Lectures are designed for synchronous delivery. It is not expected that the recorded version is an adequate substitute for attending.

Recorded lectures are available on Panopto through Blackboard. Log in to blackboard. Lectures are named LecXX.[Topic].[Date].mp4. Although Panopto is inconvenient, it is the only way to control access to lectures to enrolled students.

The Jupyter notebooks for lectures should be synced from gigantum following the instructions in gigantum.html. Notebooks with filenames 0X_lecture_name.ipynb are found in this project.



  • midterm released as of 8:00 am October 19, 2020.


  • final released as of 1:00 pm December 14, 2020.

Late Hours

A total of 48 late hours are permitted per semester to use as needed for projects. Late hours will be rounded up to the nearest hour, e.g. a project submitted 2.5 hours late will count as using 3 late hours.

Course Schedule

(31 August) Introduction to Parallel Programming and Gigantum

Parallelism in modern computer architectures. Performance beyond computational complexity. An introduction to the Gigantum environment for reproducibility and sharability.

  • Reading:
    • Chapter 1, Patterns for Parallel Programming
  • Lectures:
    • Introduction to Parallel Programming: 01_intro.ipynb
    • Gigantum
  • sli.do event: https://www.slido.com event code #64704

(2 September) Amdahl’s Law, Strong Scaling, and Parallel Efficiency

Amdahl’s law is the fundamental principle behind strong scaling in parallel computing. Strong scaling is the process of solving a problem of the fixed size faster with parallel resources.

(9 September) OpenMP

Lecture 3: An introduction to parallelizing serial programs based on compiler directives. Also serial equivalence, and loop parallel constructs.

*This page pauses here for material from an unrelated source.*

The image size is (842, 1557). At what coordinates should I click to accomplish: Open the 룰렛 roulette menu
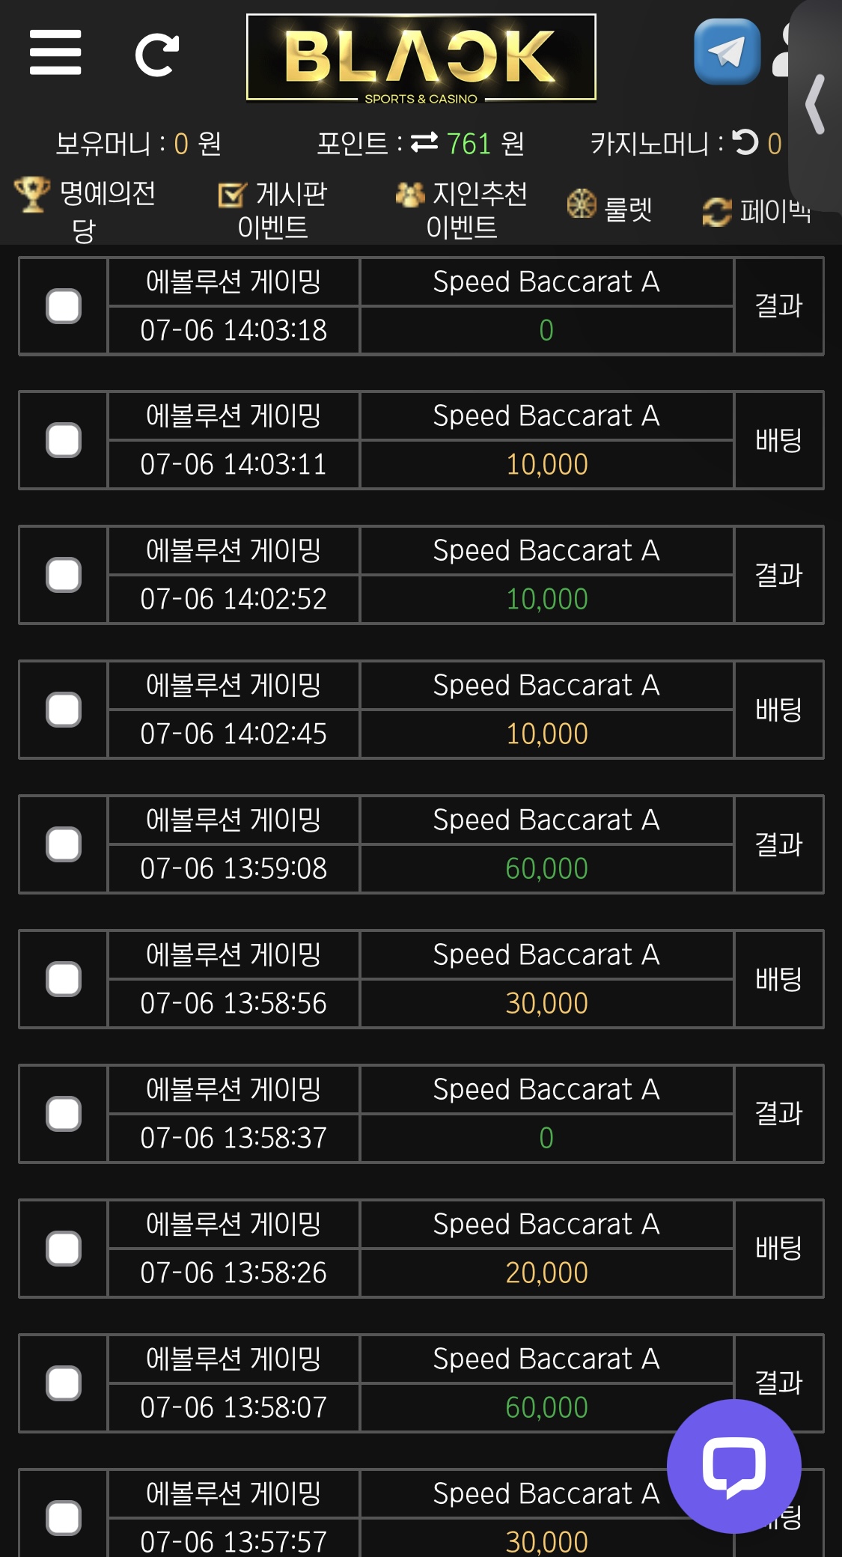click(x=609, y=207)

(14 September) Cache Hierarchy

Lecture 4: Memory hierarchy and latency. Caching concepts: size, lines, associativity, and inclusion/exclusion. Caching microbenchmarks.

(16 September) Loop Optimization

Lecture 5: Loop Optimizations

(21 September) Moore’s Law and Factors Against Parallelism

Lecture 6: The impact of multi-core and pipelines on processing power. Moore’s law reloaded.

(23 September) Factors Against Parallelism

Lecture 7: Startup, interference, and skew.

  • Reading:
    • Chapter 2, Patterns for Parallel Programming

(28 September) Loop Dependencies and Parallel Architectures and OS Constructs

Lectures 8a and 8b: Operating system process abstraction: contexts and context switching, virtual memory, program organization in memory. Operating system threads, thread context, thread memory model.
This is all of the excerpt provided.